I work for a safety and health organization, part of a state agency, that is composed of top-notch researchers. Our mandate is to elucidate and eradicate the workplace safety and health hazards that are the preponderance of workers' compensation claims -- things like musculoskeletal disorders, industrial-hygiene shortcomings, workplace violence and slip/trips/falls.
These are equal-opportunity hazards: The slippery ladders and toxic chemicals don't care whence you came. Nevertheless, the researchers are being compelled to delve into fuzzy notions of social inequity as it pertains to health-care disparities.
Superfluous to our charter, the PhDs assemble in workgroups whose mandate is: "Incorporate an understanding of the link between racism and health outcomes into our work, and be accountable to oppressed populations, considering our position of privilege and power as researchers."
The distraction from their mission is renegade, but the prism through which they investigate apparent disparities is pernicious: racism. Action items include pondering race as a social construct, the exercise of privilege, and all of the different kinds of subtle racism, particularly as it relates to unequal health access and outcomes. The meeting agenda proposes that "every new project consider race and ethnicity" and that we focus on subtle and unconscious racism.
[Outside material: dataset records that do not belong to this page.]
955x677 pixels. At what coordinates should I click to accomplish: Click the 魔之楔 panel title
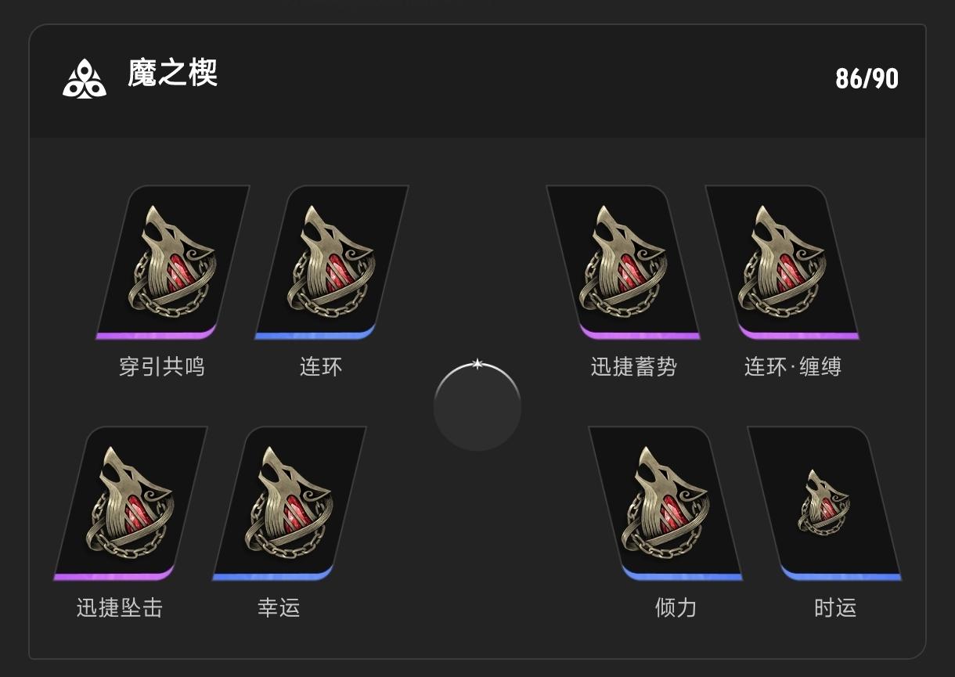pos(172,74)
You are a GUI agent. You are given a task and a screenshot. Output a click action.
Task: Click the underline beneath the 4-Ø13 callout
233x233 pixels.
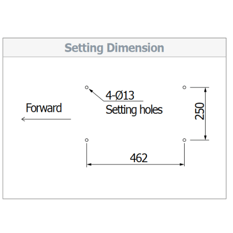pos(123,101)
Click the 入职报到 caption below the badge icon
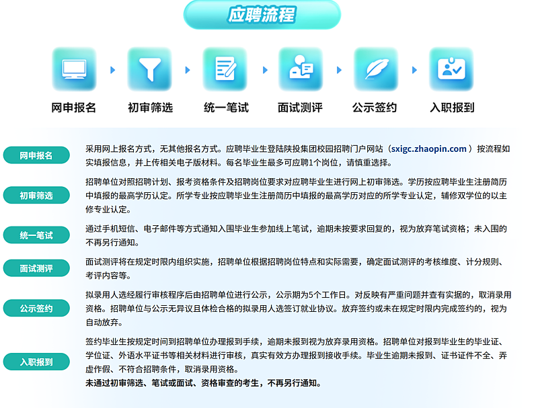 point(452,108)
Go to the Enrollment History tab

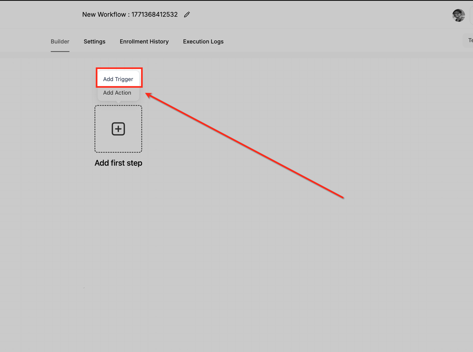144,41
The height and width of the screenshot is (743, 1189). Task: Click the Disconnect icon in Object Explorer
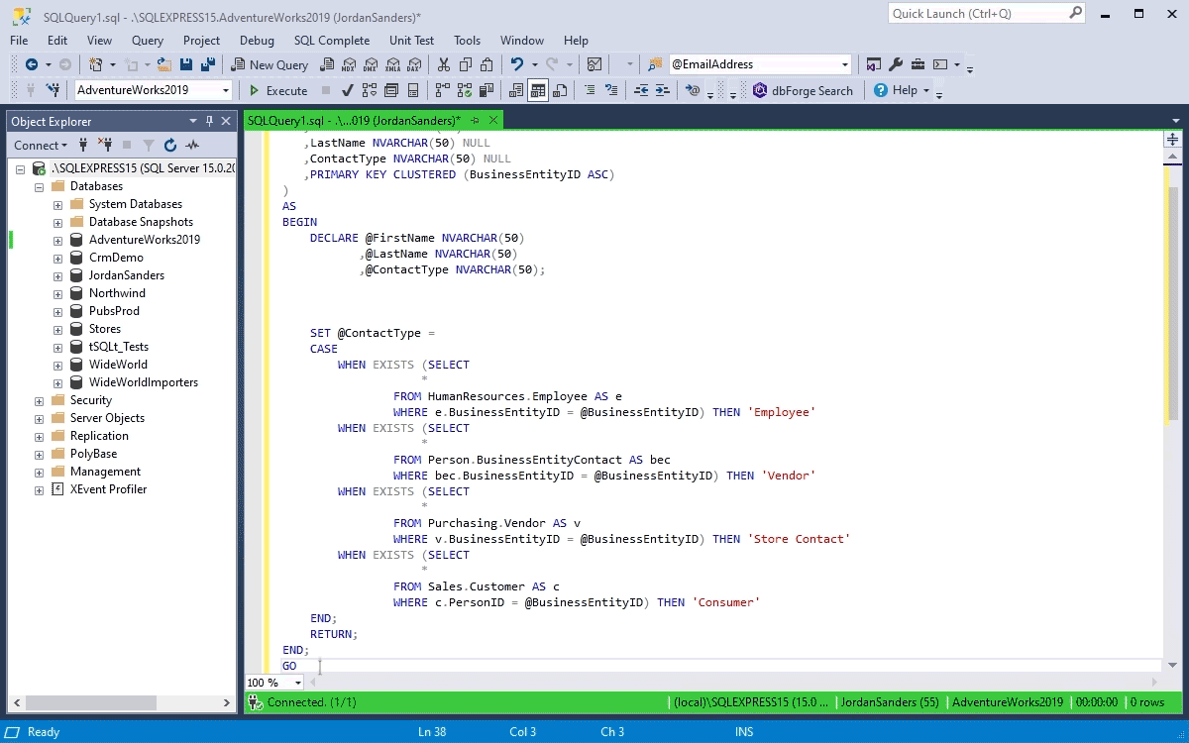(x=104, y=145)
Being asked to uncover subtle racism in our subconscious dwellings reminds me of those psychic "precogs" from the Tom Cruise movie Minority Report who can predict crime before it happens. But instead of dreaming of murder, the precogs of political correctness dream of racism.
In our mission of alleviating costly workplace hazards, we are accountable to our state's taxpayers and to various federal grants, few of which stipulate racism as an imperative. It's all quite dissonant when examined in light of the recent findings by Angus Deaton, a Nobel Prize winner in economics, and his colleague Anne Case demonstrating that mortality and morbidity rates among middle-aged whites are rising dramatically relative to other groups.
Turns out that education is the key predictor of health outcomes. And the research by Deaton and Case corroborate this; for example, the mortality rate for middle-aged whites with no more than a high-school education increased by 22.3 percent between 1999 and 2013.
The main barriers to educational attainment certainly have a disproportionate impact on low-income families, but focusing purely on racism diverts attention from the poor schools, unstable families, bad neighborhoods and drug abuse that are primary causes of the "achievement gap."
While my workplace is full of magnanimous and caring people who've made significant contributions to workplace safety and health research, they've taken a detour from the sunlit uplands of relevant research into the roiling hinterlands of racial politics. To a large degree, their navigator has been the American Public Health Association.
The APHA hosted a series of webinars on "The Impact of Racism on the Health and Well-Being of the Nation." The webinar webpage betrays a pre-cog predisposition, stating that "the recent events in Charleston, South Carolina, Baltimore, Maryland, and Ferguson, Missouri, remind us that stigma, inequalities and civil rights injustices remain in our society today."
Are you wondering how these horrific events relate in any direct way to the aching backs and carpal-tunnel afflictions of the workplace? So am I. But I know why learned, devoted PhDs whose mission is to make the workplace safer for everyone feel obliged to consider race in every new project: to protect themselves from the precogs.